---- Record set

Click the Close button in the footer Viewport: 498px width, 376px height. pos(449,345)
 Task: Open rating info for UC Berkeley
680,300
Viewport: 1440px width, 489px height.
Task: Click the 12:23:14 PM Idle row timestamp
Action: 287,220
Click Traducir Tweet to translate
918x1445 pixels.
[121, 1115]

--------

§ About this task:
Every record above is to be given again precisely.

§ Answer section:
Click the Close button in the footer Viewport: 498px width, 376px height. pos(449,345)
 Task: Open rating info for UC Berkeley
680,300
Viewport: 1440px width, 489px height.
Task: Click the 12:23:14 PM Idle row timestamp
Action: 287,220
Click Traducir Tweet to translate
918x1445 pixels.
[121, 1115]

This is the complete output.